Everything from the line with "Click the WPtouch Wire section header" to the final line of the entries is to be set down exactly, except the pictures.

## Extracted data
——————————

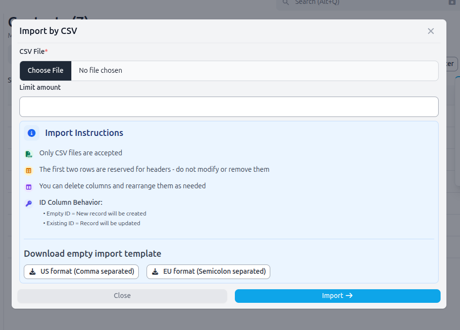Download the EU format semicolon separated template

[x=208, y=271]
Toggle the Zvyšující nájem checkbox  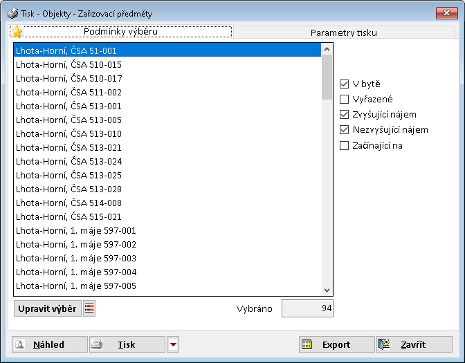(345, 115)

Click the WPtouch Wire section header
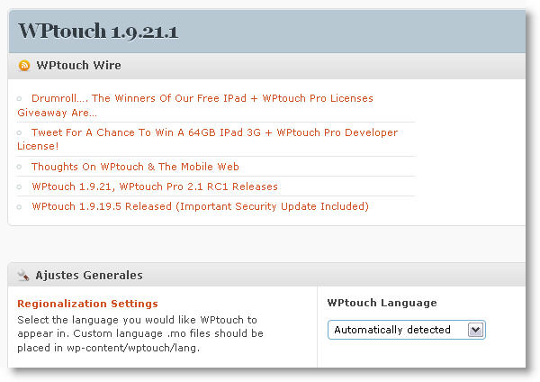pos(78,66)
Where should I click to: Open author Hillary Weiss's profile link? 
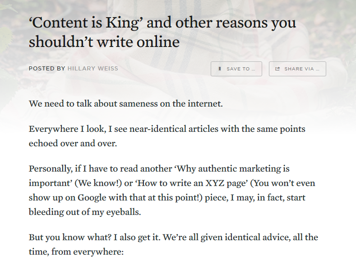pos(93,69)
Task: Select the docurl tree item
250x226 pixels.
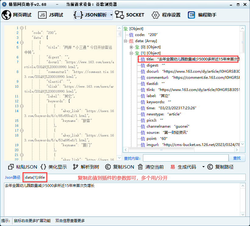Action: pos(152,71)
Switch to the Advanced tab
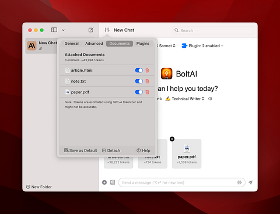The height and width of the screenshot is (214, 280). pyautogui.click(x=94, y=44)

——————————

## Task response
Click the WPtouch Wire section header
pos(78,66)
Where should I click to: Open author Hillary Weiss's profile link? 
pos(93,69)
Task: Select the docurl tree item
250x226 pixels.
Action: pos(152,71)
Switch to the Advanced tab
The height and width of the screenshot is (214, 280). pyautogui.click(x=94, y=44)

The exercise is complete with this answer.